Tyrion is an intelligent, brave and witty guy, he could tell me lots of things about what’s it like to live in Westeros and how he copes with all of the back stabbing and treachery and the hard work that comes with running a kingdom.  We’d spend the afternoon drinking and eating, it’d be fab!
And… Peter Dinklage (who plays Tyrion in the show) is pretty gorgeous too! :D 

about the author… Kateri Stanley is a British author who graduated from The Open University with a degree in Arts and Humanities and worked for the National Health Service for eight years. When she’s not writing stories, you can find her binge-watching films and TV shows, making tons of playlists for her writing projects and dabbling in the occasional video game.
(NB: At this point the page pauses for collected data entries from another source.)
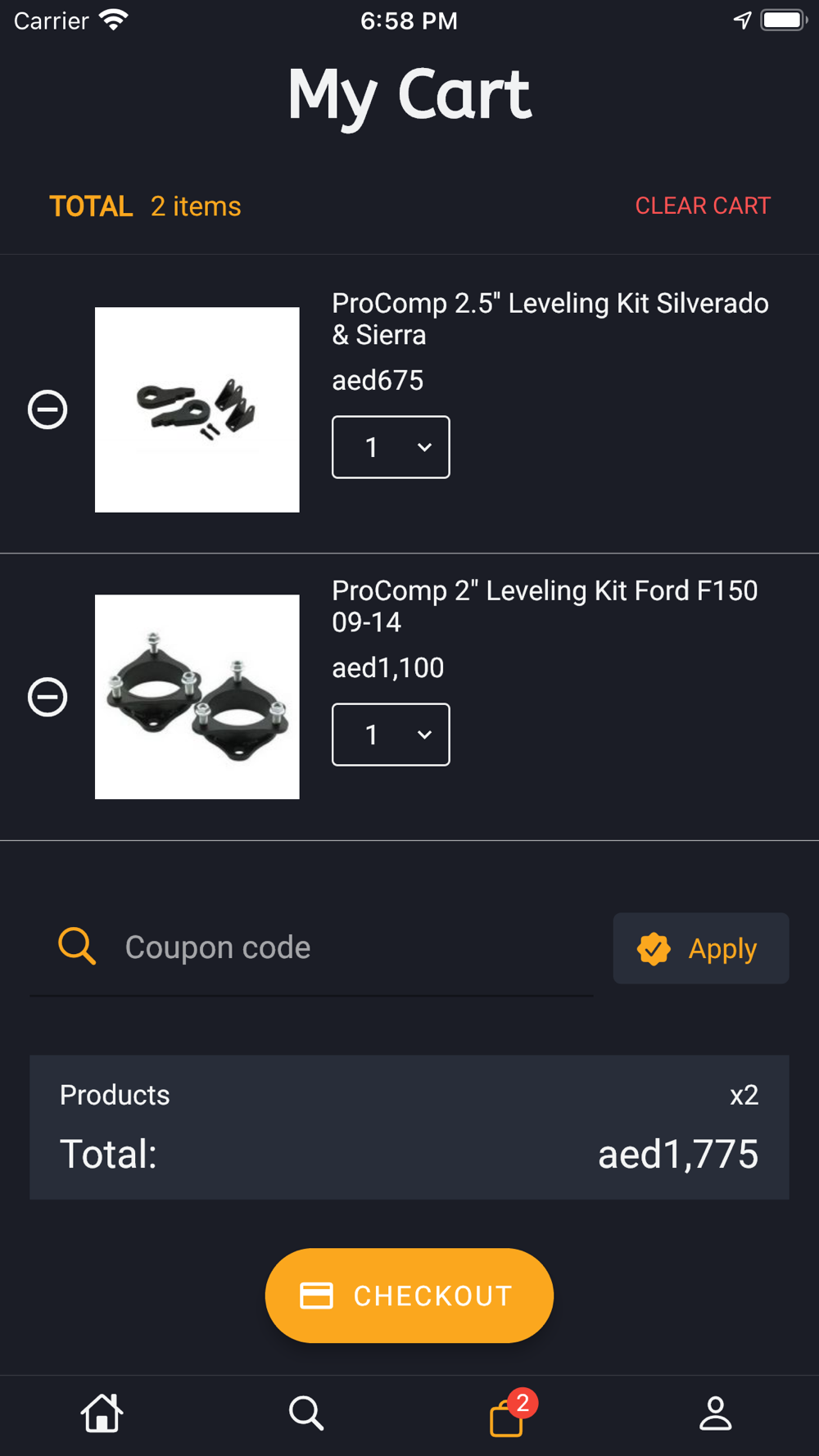Tap the coupon search magnifier icon
Screen dimensions: 819x1456
coord(77,947)
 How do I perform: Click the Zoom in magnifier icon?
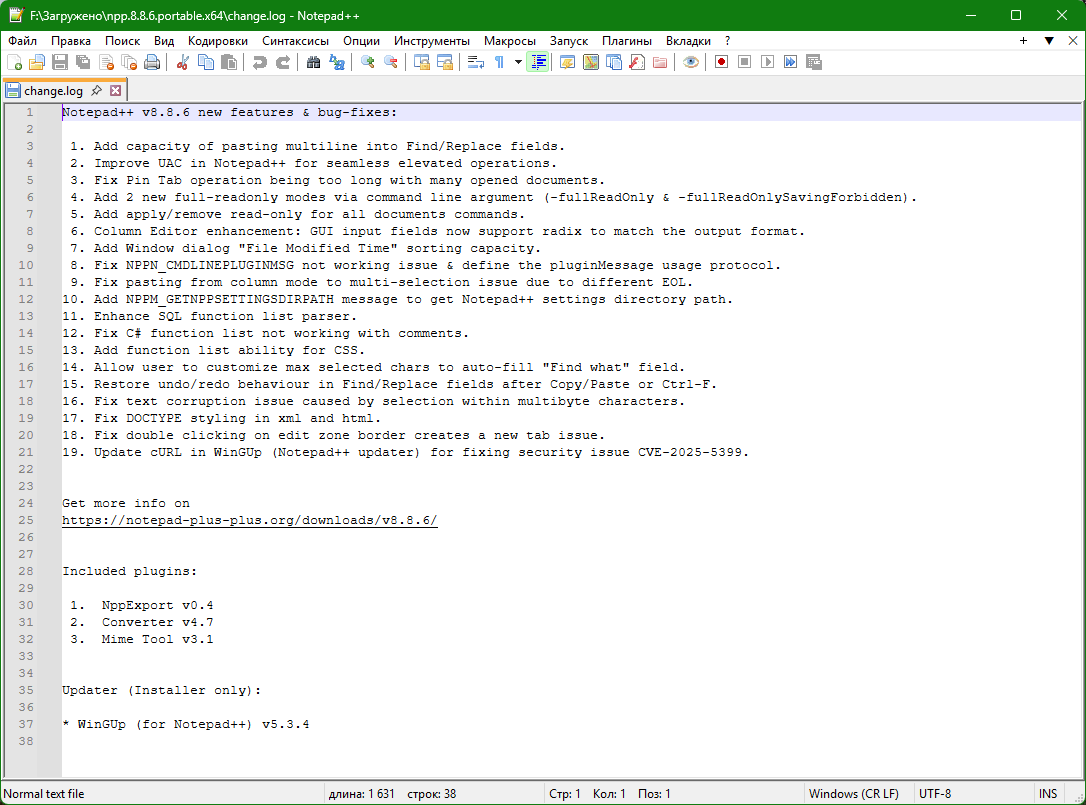click(368, 62)
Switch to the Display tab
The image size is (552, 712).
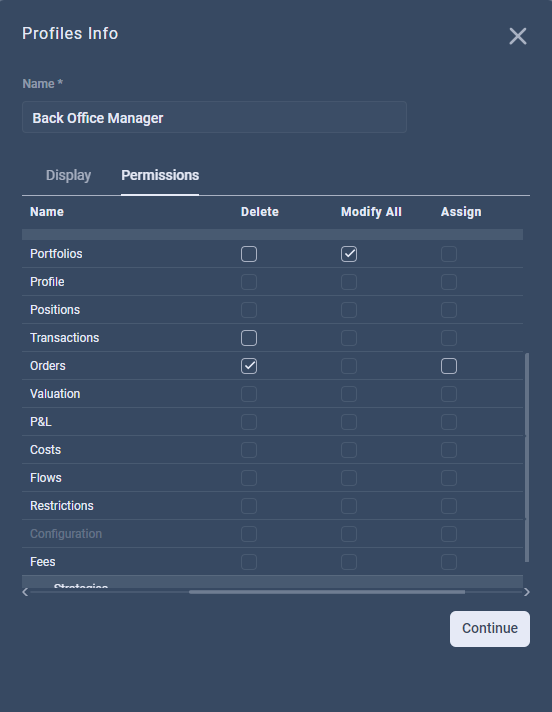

She currently resides in the West Midlands with her partner, they are hoping to be cat parents very soon.
about the book… A secret video tape.  A painful truth.  A quest for revenge.
Susan ‘Stripe’ McLachlan who is constantly hounded by eager documentarians for interview requests about the Night Scrawler murders.  One of the victims of the mysterious serial killer was a member of her own family, her father.
At the peak of her career, her services are sought by Isaac Payne who commissions her to write an article for his website.  Usually, her projects delve into more uncomfortable, questionable topics, but there’s a deep, almost hauntingly familiar pull about her new client that intrigues her.
As she learns more about Isaac, Stripe digs up fresh secrets about the murders, arousing her suspicions.  After an awkward confrontation, she wakes up in Isaac’s bed — with a chain around her ankle.
Isaac shows her harrowing footage on an old VHS tape.  The contents hits close to home…closer than Stripe ever imagined.  Now, she has to wrestle with her own moral compass and unpick the truth from the web of lies that turn into a crescendo where memories created from misery and suffering cannot be silenced.
Will Isaac ever lay the past to rest?  And how will Stripe cope with the revelations that challenge everything she has ever known?